Kenya: UN warns of food shortages

As Kenya marked World Food Day Oct. 16, the UN’s Food and Agriculture Organization warned that food shortages are worsening in sub-Saharan Africa. Speaking in the capital, Nairobi, FAO Country Representative Castro Camarada called on developed countries to partner with developing countries to help develop sustainable agriculture.

Kenya’s deputy agriculture minister, Kareke Mbiuki, said malnutrition and food shortages in his country are worsened by lack of infrastructure to distribute food that is available. He also cautioned about the increasing diversion of land from food production to growing bio-fuels.

The European Commission is starting an emergency food aid program to help offset the impact of rising food and fuel prices in Ethiopia, Somalia, Kenya, Uganda and Djibouti.

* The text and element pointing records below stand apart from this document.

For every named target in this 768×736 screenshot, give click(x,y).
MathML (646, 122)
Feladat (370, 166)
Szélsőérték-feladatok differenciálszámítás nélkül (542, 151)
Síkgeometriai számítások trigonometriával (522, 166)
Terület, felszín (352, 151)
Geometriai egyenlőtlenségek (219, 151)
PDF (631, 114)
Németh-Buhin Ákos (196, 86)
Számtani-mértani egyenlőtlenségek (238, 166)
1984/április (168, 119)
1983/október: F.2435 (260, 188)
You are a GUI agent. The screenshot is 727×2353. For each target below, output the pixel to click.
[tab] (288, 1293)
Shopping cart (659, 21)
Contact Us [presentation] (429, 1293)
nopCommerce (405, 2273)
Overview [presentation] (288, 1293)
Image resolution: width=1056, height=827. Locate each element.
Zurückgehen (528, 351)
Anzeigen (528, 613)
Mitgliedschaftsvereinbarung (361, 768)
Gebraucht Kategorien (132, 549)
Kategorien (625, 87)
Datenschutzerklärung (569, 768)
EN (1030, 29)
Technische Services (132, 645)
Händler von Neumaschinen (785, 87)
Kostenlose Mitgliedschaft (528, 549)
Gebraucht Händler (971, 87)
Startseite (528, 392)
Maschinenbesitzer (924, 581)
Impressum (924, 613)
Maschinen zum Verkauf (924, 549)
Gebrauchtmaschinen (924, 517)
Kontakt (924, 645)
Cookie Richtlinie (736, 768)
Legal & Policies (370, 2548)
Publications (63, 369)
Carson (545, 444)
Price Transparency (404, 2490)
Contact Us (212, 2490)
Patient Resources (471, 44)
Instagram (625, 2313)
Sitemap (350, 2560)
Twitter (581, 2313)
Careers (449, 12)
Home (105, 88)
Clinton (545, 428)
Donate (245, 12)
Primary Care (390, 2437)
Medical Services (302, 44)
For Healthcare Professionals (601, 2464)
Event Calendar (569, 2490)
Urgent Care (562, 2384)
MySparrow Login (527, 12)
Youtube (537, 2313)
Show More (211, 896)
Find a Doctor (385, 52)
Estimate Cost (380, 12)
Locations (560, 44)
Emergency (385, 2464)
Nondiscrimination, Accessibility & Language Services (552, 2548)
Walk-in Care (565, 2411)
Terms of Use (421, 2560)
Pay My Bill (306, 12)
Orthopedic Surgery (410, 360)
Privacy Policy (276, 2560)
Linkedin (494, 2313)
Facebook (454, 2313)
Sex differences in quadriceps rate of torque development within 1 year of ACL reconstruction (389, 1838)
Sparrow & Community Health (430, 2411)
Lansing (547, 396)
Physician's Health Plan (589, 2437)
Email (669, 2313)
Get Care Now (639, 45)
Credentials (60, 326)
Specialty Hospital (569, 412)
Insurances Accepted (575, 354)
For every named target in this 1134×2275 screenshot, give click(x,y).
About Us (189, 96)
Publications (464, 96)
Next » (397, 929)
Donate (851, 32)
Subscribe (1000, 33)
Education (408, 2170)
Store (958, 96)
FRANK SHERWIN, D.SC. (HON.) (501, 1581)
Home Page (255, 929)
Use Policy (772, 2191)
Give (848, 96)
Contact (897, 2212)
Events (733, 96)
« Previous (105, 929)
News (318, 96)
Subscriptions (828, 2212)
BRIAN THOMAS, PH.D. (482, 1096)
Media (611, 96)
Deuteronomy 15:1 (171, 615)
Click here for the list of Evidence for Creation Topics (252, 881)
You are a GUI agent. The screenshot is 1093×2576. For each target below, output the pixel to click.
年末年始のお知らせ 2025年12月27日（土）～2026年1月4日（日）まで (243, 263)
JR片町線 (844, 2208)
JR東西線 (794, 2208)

Cuba: Foreign minister upholds socialism

At a Madrid press conference last week, held jointly with his Spanish counterpart, Cuban Foreign Minister Felipe Perez Roque responded to criticism from a leading European Union official by declaring, “We believe in socialism, in the possibility of social justice and equality.” Referring to the world financial crisis, he said his country doesn’t like “a system run even this weekend on saving bankers, but not run on saving the hungry.”

EU Secretary of State Diego Lopez Garrido had rapped Cuba for shortchanging human rights. His call for “economic and political liberalization” was presumably timed to coincide with the Cuban foreign minister’s tour of European capitals aimed at normalizing relations with Europe.

According to Insurgente.org, Perez Roque added that Cuba’s version of socialism “had to be perfected.”